Native American Herbalist Misty Cook Presenting at Library April 12
EXPLORE – On Thursday, April 12 at 7 p.m., Misty Cook Native American herbalist and author of ”Medicine Generations, Natural Native American Medicines Traditional to the Stockbridge-Munsee Band of Mohicans Indian Tribe,” will speak at the Everett Roehl Marshfield Public Library. Cook will lead a discussion about Native American herbs and natural healing.
[Learn more about this event series at THIS LINK]
The People from the Stockbridge-Munsee Band of Mohicans Indian Tribe have always used Medicines derived from natural plants for health and healing that has helped sustain the tribe through their cultural ways. Misty Cook (Davids) has documented through oral tradition Native American herbal medicines that have been told through stories in her family within the tribe.
This program is one of many activities surrounding the Wisconsin Reads: The Round House. This NEA Big Read project is a collaboration of University of Wisconsin Colleges and Lac Courte Oreilles Ojibwa Community Colleges’ students, faculty, and staff, as well as public libraries in Rice Lake, Hayward/LCO, Marshfield, Baraboo, Waukesha and Milwaukee.
The purpose is to bring communities around the state together to discuss Louise Erdrich’s The Round House. Written in the voice of a thirteen-year-old boy named Joe, whose mother has been brutally raped, the novel explores the impact of the rape on family members and the tribal community in particular, as well as the larger issue of sexual assault on Native American women.
With discussions, films, lectures, art exhibits, and story-telling workshops on university campuses and public libraries in April of 2018, the project provides programming for area youth, who will be introduced to Erdrich’s children’s novel The Birchbark House, as well as her poetry. With over 70 events around the state, the project also features an eBook of The Round House, which will be available to anyone who would like to participate in Wisconsin during the Big Read period.

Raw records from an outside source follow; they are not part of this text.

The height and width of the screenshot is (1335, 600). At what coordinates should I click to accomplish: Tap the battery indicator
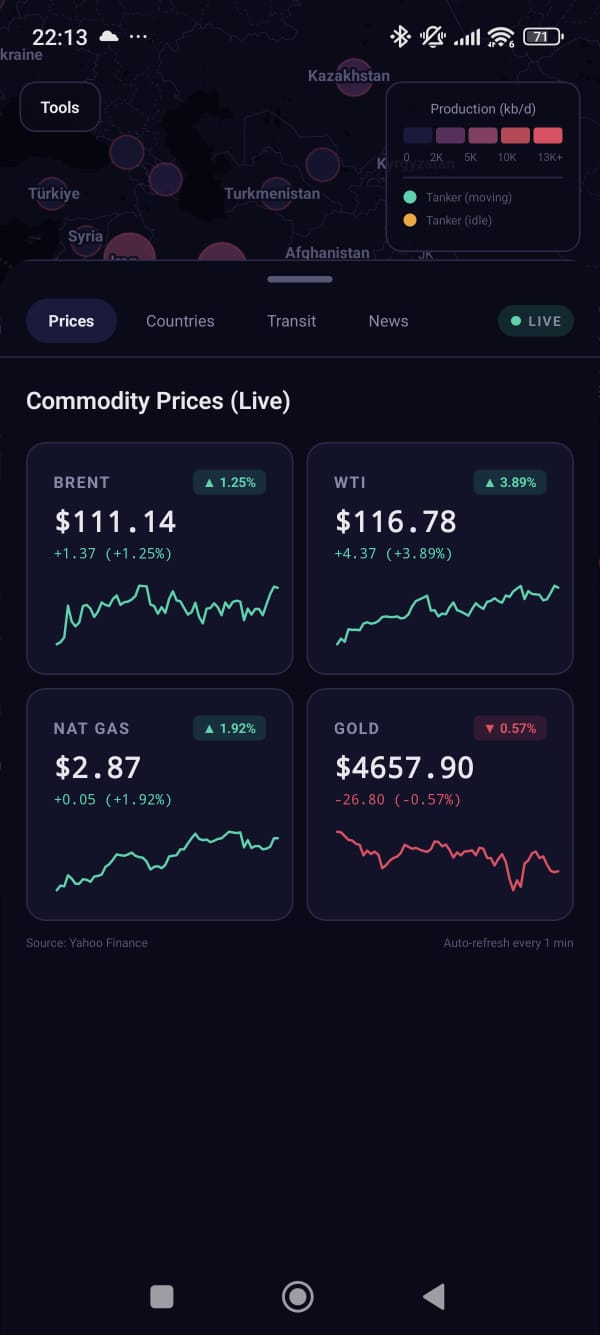point(542,36)
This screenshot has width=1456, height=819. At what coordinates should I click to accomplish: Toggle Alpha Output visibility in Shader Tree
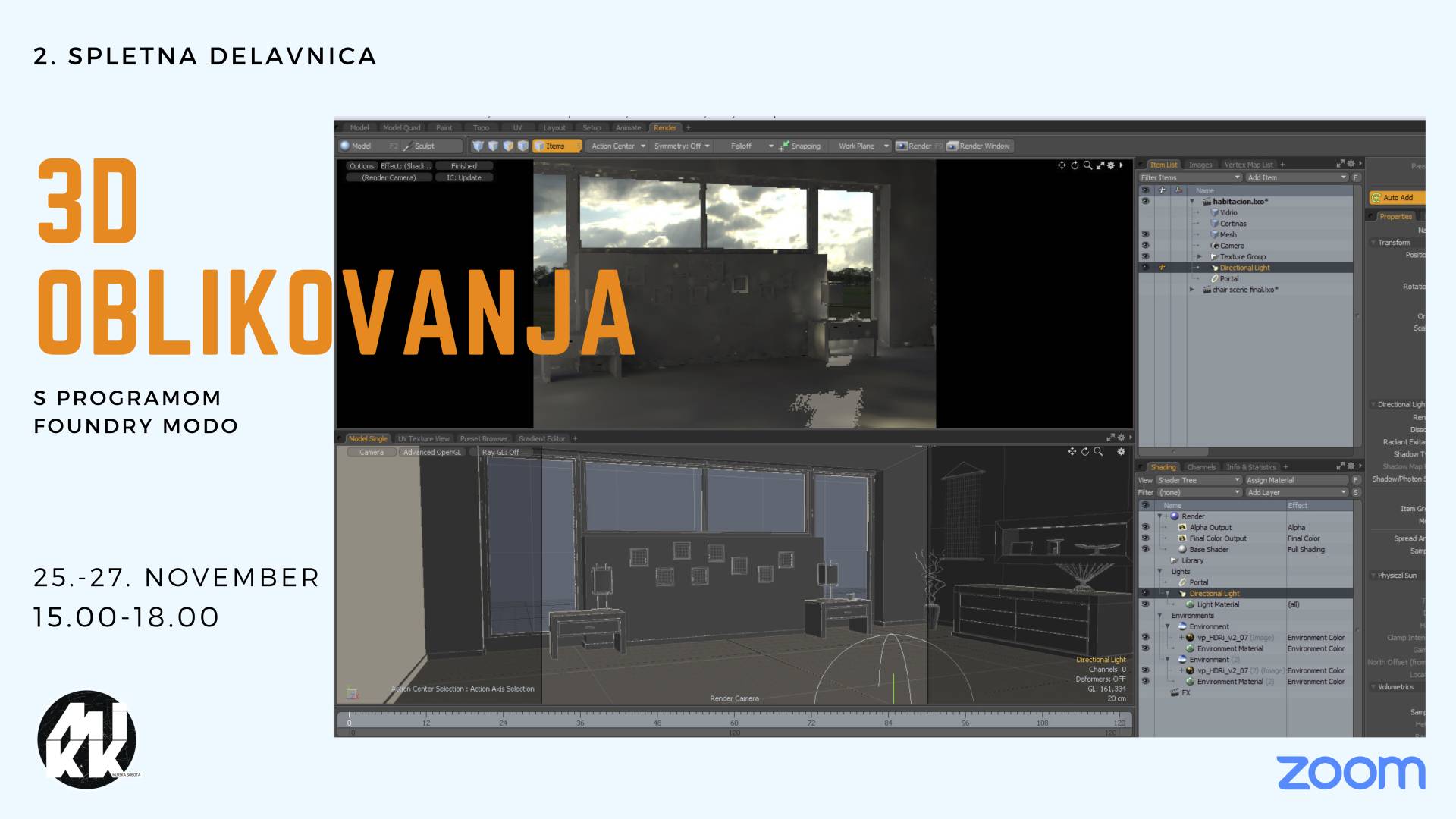1145,527
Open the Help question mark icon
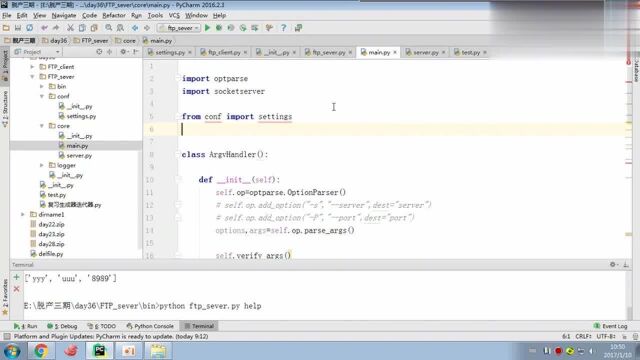Screen dimensions: 640x360 coord(283,28)
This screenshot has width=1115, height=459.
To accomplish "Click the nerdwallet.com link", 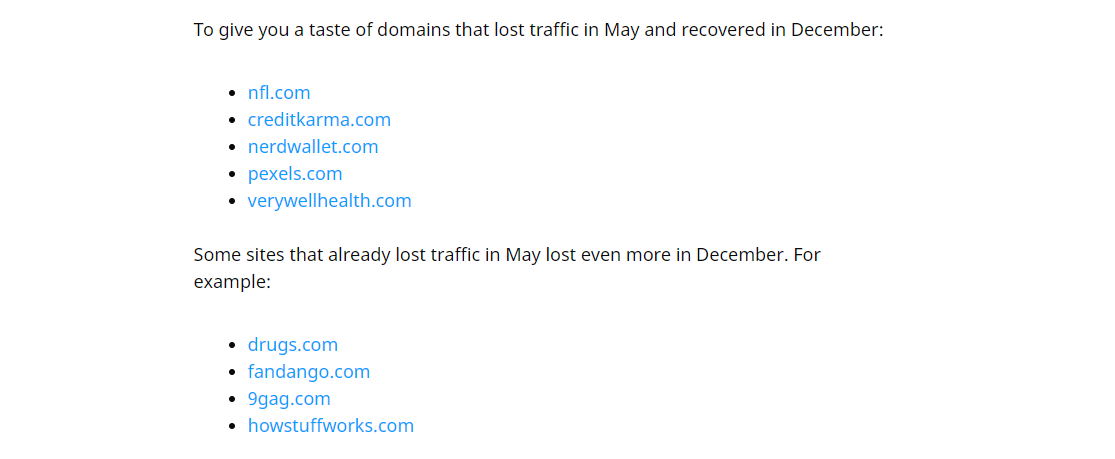I will pyautogui.click(x=313, y=147).
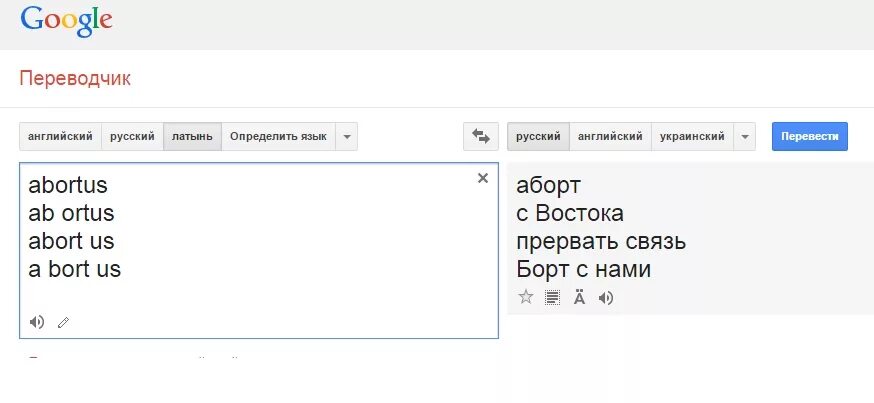Set target language to украинский
The height and width of the screenshot is (403, 874).
click(692, 136)
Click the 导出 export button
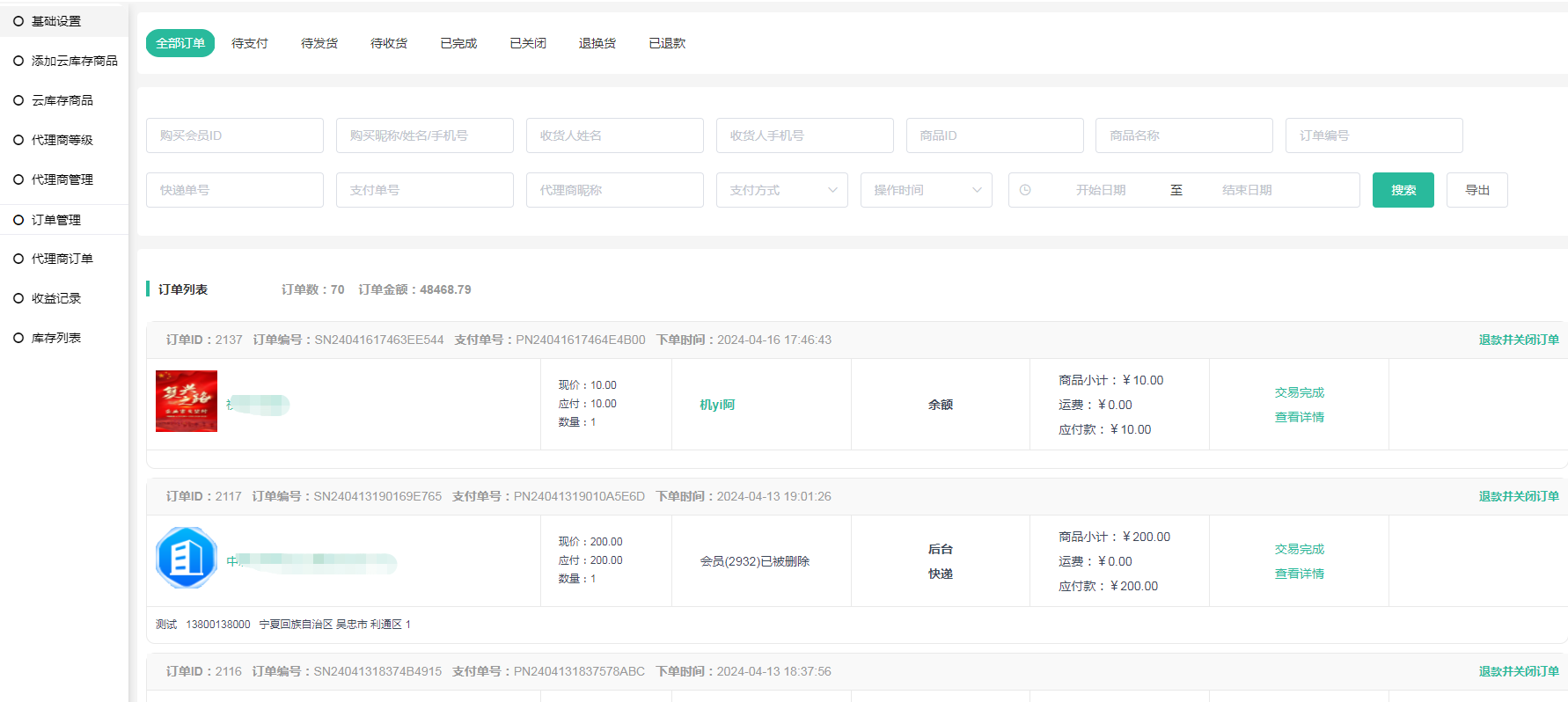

Online resources for groups, individuals, and classrooms outside of the participating communities will also be provided through the Wisconsin Reads The Round House NEA Big Read website and through the UW Colleges.
NEA Big Read is a program of the National Endowment for the Arts (NEA) designed to broaden our understanding of our world, our communities, and ourselves through the joy of sharing a good book. The University of Wisconsin Colleges is one of 75 not-for-profit organizations to receive a grant to host an NEA Big Read project between September 2017 and June 2018. The NEA presents NEA Big Read in partnership with Arts Midwest. Locally, the project is supported by Marshfield Area Community Foundation, Friends of the Marshfield Public Library, Marshfield Public Library Foundation and UW-Marshfield/Wood County.